[[ Data shown, beginning ]]

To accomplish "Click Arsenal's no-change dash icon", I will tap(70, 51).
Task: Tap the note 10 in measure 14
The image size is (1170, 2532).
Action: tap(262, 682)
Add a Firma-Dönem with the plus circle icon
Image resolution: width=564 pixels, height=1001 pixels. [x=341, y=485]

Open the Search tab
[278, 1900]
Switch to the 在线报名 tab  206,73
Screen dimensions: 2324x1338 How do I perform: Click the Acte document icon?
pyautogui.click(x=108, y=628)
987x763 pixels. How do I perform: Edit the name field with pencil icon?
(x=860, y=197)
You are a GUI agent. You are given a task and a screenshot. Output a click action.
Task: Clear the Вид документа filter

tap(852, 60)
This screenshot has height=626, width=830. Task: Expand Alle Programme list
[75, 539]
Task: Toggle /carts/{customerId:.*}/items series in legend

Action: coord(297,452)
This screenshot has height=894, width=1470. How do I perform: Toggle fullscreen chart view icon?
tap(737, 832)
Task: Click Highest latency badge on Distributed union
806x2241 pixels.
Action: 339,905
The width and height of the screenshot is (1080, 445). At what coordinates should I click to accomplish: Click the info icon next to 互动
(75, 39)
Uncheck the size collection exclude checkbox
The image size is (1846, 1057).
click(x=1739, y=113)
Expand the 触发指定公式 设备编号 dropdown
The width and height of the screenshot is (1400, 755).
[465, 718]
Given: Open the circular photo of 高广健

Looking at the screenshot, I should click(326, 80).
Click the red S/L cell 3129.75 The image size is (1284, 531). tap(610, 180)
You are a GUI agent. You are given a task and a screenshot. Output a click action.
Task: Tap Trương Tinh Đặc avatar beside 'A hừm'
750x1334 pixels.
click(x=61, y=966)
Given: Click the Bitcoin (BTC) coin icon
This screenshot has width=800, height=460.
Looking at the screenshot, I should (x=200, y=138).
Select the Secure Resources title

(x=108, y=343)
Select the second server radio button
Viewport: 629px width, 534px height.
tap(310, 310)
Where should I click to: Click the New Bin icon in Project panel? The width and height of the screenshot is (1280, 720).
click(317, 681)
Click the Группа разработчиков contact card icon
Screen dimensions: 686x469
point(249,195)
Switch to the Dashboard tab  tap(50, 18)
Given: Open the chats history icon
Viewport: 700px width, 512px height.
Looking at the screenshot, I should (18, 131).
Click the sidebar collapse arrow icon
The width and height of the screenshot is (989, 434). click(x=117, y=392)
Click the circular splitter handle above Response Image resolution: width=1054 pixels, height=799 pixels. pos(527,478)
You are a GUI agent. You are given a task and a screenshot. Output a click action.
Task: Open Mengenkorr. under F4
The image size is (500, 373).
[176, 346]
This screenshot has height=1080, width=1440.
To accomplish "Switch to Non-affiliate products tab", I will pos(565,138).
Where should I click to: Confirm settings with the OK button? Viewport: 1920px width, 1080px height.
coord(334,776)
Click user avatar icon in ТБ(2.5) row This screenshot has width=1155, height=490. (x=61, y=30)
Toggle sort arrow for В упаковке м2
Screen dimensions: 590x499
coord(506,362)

[[ Data shown, end ]]

Go through the records line by line, and copy each line that holds the string "avatar".

• Answer
Task: Tap Trương Tinh Đặc avatar beside 'A hừm'
Click user avatar icon in ТБ(2.5) row This screenshot has width=1155, height=490. (x=61, y=30)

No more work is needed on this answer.